Incremento delle risorse disponibili

La nuova disposizione prevede uno stanziamento di risorse cinque volte superiore rispetto a quello previsto negli anni dal 2016 al 2020. Questo aumento delle risorse è reso possibile grazie all'utilizzo dei fondi dei programmi nazionali e regionali, finanziati con le risorse della politica di coesione europea 2021-2027. L'obiettivo è migliorare la competitività delle piccole e medie imprese (PMI) del Mezzogiorno.

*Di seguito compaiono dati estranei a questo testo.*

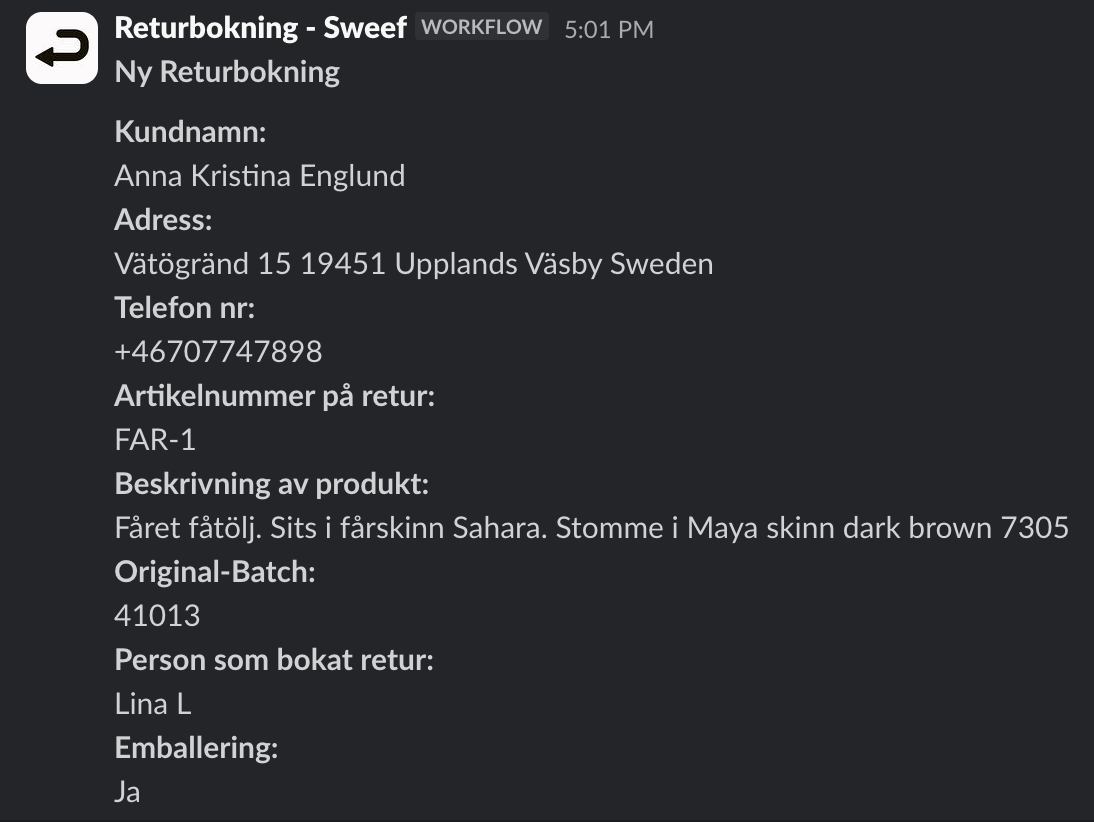Image resolution: width=1094 pixels, height=822 pixels.
Task: Click the Returbokning workflow return-arrow avatar
Action: [62, 48]
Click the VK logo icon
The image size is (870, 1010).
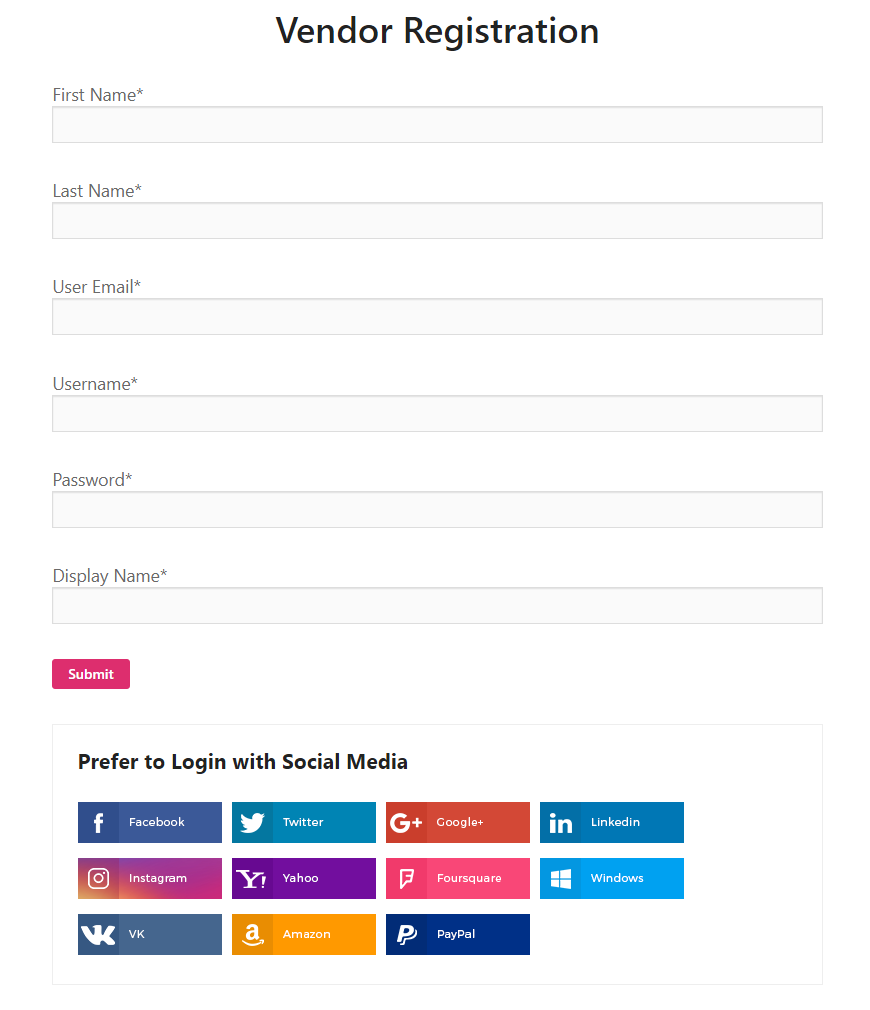pos(98,935)
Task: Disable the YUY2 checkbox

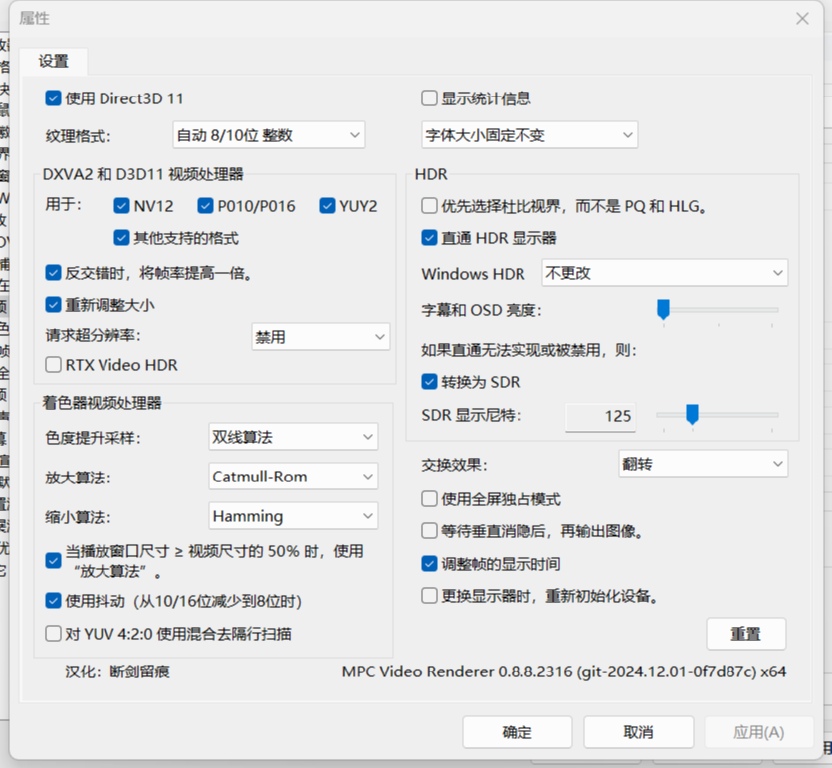Action: pos(327,206)
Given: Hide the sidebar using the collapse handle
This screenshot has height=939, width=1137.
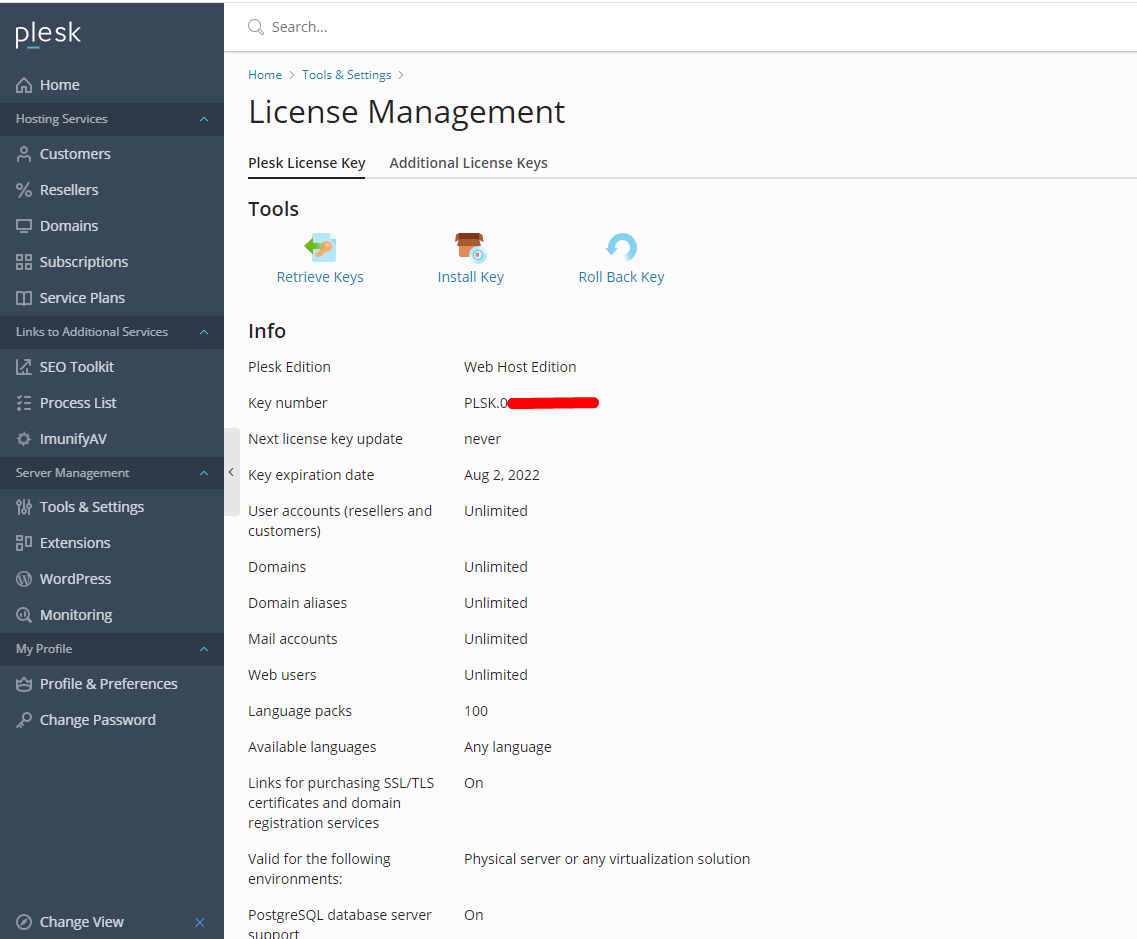Looking at the screenshot, I should point(231,472).
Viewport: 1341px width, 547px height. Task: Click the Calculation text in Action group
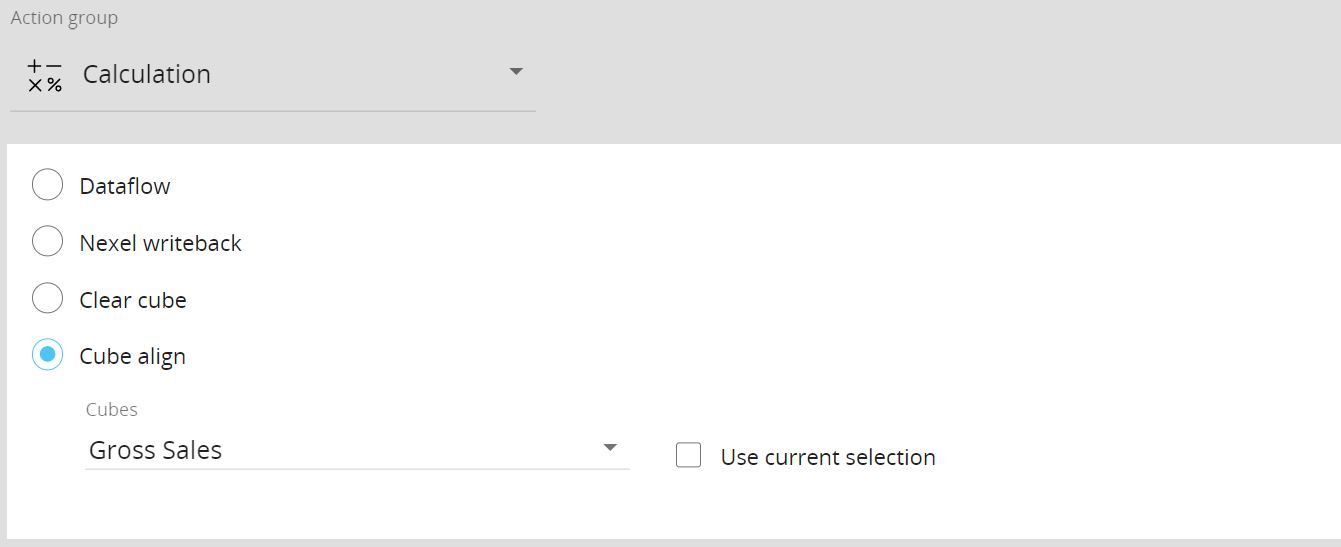point(147,75)
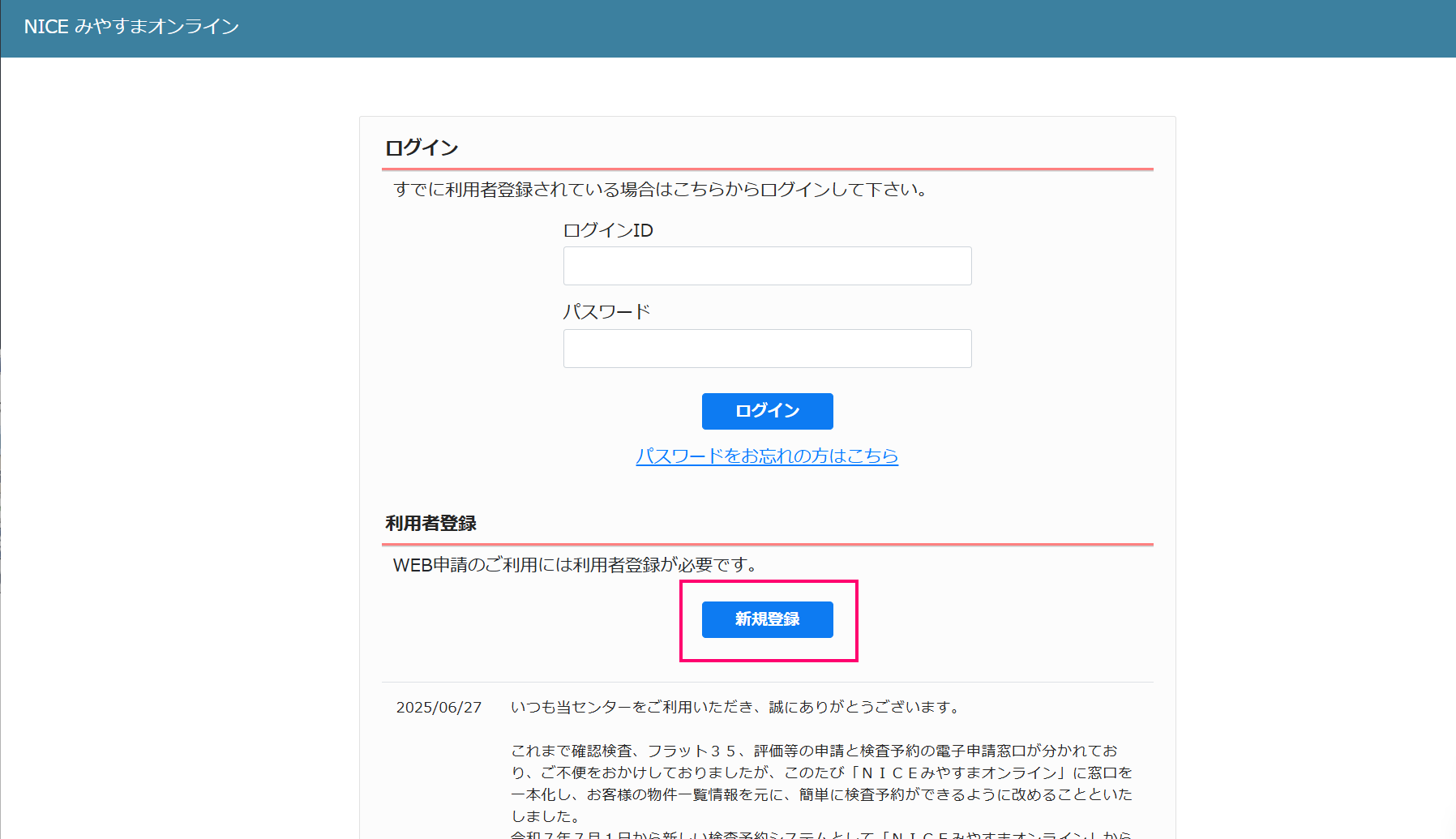
Task: Click the blue top header bar
Action: pos(811,28)
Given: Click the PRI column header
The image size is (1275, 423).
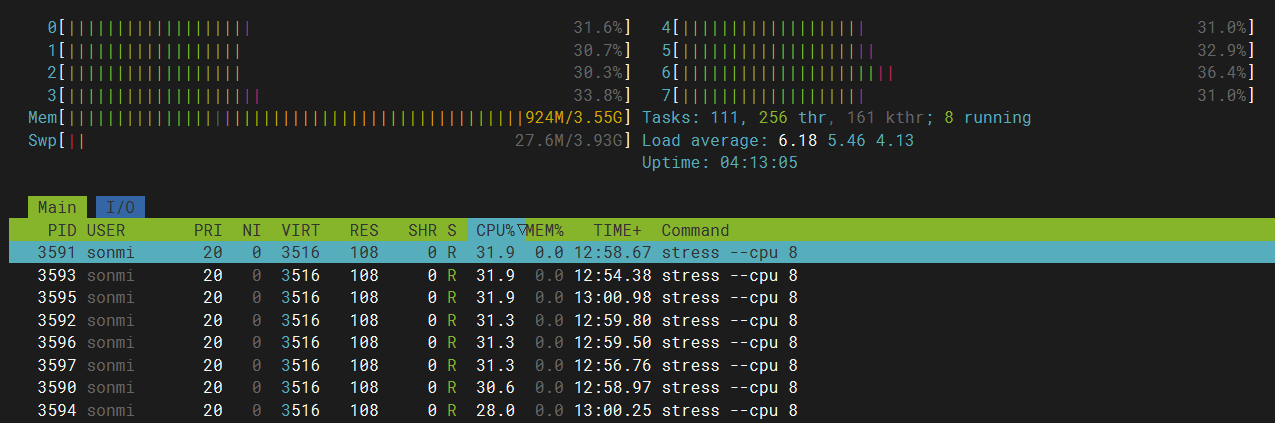Looking at the screenshot, I should coord(208,230).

Un circolo virtuoso per il segmento produttivo

L'assessore alle Attività produttive, Tiziana Magnacca, ha sottolineato l'importanza del credito d'imposta come strumento attrattivo per le aziende. Il ministro per gli Affari europei, Raffaele Fitto, ha lavorato per allargare i beneficiari di questo diritto fiscale, raddoppiando i fondi destinati al credito d'imposta per gli investimenti nella ZES unica del Mezzogiorno. Questo raddoppio delle risorse, da 1,6 a 3,2 miliardi di euro, rappresenta un passo significativo verso la riqualificazione dell'area industriale del Sud Italia.

Il provvedimento del Consiglio dei Ministri mira a creare un circolo virtuoso per il segmento produttivo del Mezzogiorno, offrendo nuove opportunità alle imprese attraverso l'incremento delle risorse disponibili per il credito d'imposta. Questo intervento rappresenta un'importante occasione per il rilancio economico del Sud Italia, favorendo la competitività delle PMI e la riqualificazione delle aree industriali.